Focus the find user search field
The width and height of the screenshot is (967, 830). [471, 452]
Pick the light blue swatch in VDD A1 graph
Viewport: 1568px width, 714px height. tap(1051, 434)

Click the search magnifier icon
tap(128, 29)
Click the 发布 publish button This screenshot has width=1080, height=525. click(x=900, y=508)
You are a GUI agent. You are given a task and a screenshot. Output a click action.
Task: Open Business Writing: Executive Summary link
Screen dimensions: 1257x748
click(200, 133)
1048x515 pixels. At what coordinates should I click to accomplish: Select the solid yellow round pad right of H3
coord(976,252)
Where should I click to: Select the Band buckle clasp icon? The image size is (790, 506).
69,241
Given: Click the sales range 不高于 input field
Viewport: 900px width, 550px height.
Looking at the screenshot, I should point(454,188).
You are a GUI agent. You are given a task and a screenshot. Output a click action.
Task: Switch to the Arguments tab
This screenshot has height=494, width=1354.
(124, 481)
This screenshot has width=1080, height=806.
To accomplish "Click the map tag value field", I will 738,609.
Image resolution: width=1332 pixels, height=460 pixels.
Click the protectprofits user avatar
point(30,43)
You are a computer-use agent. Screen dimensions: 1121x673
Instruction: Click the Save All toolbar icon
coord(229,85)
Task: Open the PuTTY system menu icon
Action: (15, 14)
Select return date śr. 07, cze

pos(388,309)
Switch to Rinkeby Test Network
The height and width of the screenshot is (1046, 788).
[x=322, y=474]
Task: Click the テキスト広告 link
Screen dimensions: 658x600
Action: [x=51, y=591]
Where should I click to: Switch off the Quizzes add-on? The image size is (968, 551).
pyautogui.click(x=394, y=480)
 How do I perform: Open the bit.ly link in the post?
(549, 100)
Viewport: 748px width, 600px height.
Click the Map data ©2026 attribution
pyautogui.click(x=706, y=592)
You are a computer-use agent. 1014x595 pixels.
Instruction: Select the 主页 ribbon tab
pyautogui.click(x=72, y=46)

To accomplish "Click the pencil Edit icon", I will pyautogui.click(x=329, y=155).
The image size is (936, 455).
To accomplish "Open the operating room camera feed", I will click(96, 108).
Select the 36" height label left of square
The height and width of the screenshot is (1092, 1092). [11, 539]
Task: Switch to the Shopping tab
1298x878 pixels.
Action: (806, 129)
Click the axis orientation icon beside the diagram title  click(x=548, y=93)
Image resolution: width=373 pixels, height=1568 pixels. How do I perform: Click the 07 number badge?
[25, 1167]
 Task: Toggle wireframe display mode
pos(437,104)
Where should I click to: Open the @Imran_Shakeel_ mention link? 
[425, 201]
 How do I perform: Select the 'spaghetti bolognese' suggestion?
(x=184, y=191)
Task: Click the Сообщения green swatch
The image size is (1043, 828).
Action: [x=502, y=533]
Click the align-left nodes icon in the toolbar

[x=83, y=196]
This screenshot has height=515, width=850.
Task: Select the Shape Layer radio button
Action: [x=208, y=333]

● ASSIGNMENT
Repeat the whole listing above exactly.

● WRITTEN SOLUTION
Focus the find user search field
The width and height of the screenshot is (967, 830). [471, 452]
Pick the light blue swatch in VDD A1 graph
Viewport: 1568px width, 714px height. tap(1051, 434)

Click the search magnifier icon
tap(128, 29)
Click the 发布 publish button This screenshot has width=1080, height=525. click(x=900, y=508)
You are a GUI agent. You are given a task and a screenshot. Output a click action.
Task: Open Business Writing: Executive Summary link
Screen dimensions: 1257x748
click(200, 133)
1048x515 pixels. At what coordinates should I click to accomplish: Select the solid yellow round pad right of H3
coord(976,252)
Where should I click to: Select the Band buckle clasp icon? The image size is (790, 506).
69,241
Given: Click the sales range 不高于 input field
Viewport: 900px width, 550px height.
Looking at the screenshot, I should point(454,188).
You are a GUI agent. You are given a task and a screenshot. Output a click action.
Task: Switch to the Arguments tab
This screenshot has height=494, width=1354.
(124, 481)
This screenshot has width=1080, height=806.
To accomplish "Click the map tag value field", I will 738,609.
Image resolution: width=1332 pixels, height=460 pixels.
Click the protectprofits user avatar
point(30,43)
You are a computer-use agent. Screen dimensions: 1121x673
Instruction: Click the Save All toolbar icon
coord(229,85)
Task: Open the PuTTY system menu icon
Action: (15, 14)
Select return date śr. 07, cze

pos(388,309)
Switch to Rinkeby Test Network
The height and width of the screenshot is (1046, 788).
[x=322, y=474]
Task: Click the テキスト広告 link
Screen dimensions: 658x600
Action: [x=51, y=591]
Where should I click to: Switch off the Quizzes add-on? The image size is (968, 551).
pyautogui.click(x=394, y=480)
 How do I perform: Open the bit.ly link in the post?
(549, 100)
Viewport: 748px width, 600px height.
Click the Map data ©2026 attribution
pyautogui.click(x=706, y=592)
You are a computer-use agent. 1014x595 pixels.
Instruction: Select the 主页 ribbon tab
pyautogui.click(x=72, y=46)

To accomplish "Click the pencil Edit icon", I will pyautogui.click(x=329, y=155).
The image size is (936, 455).
To accomplish "Open the operating room camera feed", I will click(96, 108).
Select the 36" height label left of square
The height and width of the screenshot is (1092, 1092). [11, 539]
Task: Switch to the Shopping tab
1298x878 pixels.
Action: (806, 129)
Click the axis orientation icon beside the diagram title  click(x=548, y=93)
Image resolution: width=373 pixels, height=1568 pixels. How do I perform: Click the 07 number badge?
[25, 1167]
 Task: Toggle wireframe display mode
pos(437,104)
Where should I click to: Open the @Imran_Shakeel_ mention link? 
[425, 201]
 How do I perform: Select the 'spaghetti bolognese' suggestion?
(x=184, y=191)
Task: Click the Сообщения green swatch
The image size is (1043, 828).
Action: [x=502, y=533]
Click the align-left nodes icon in the toolbar

[x=83, y=196]
This screenshot has height=515, width=850.
Task: Select the Shape Layer radio button
Action: [x=208, y=333]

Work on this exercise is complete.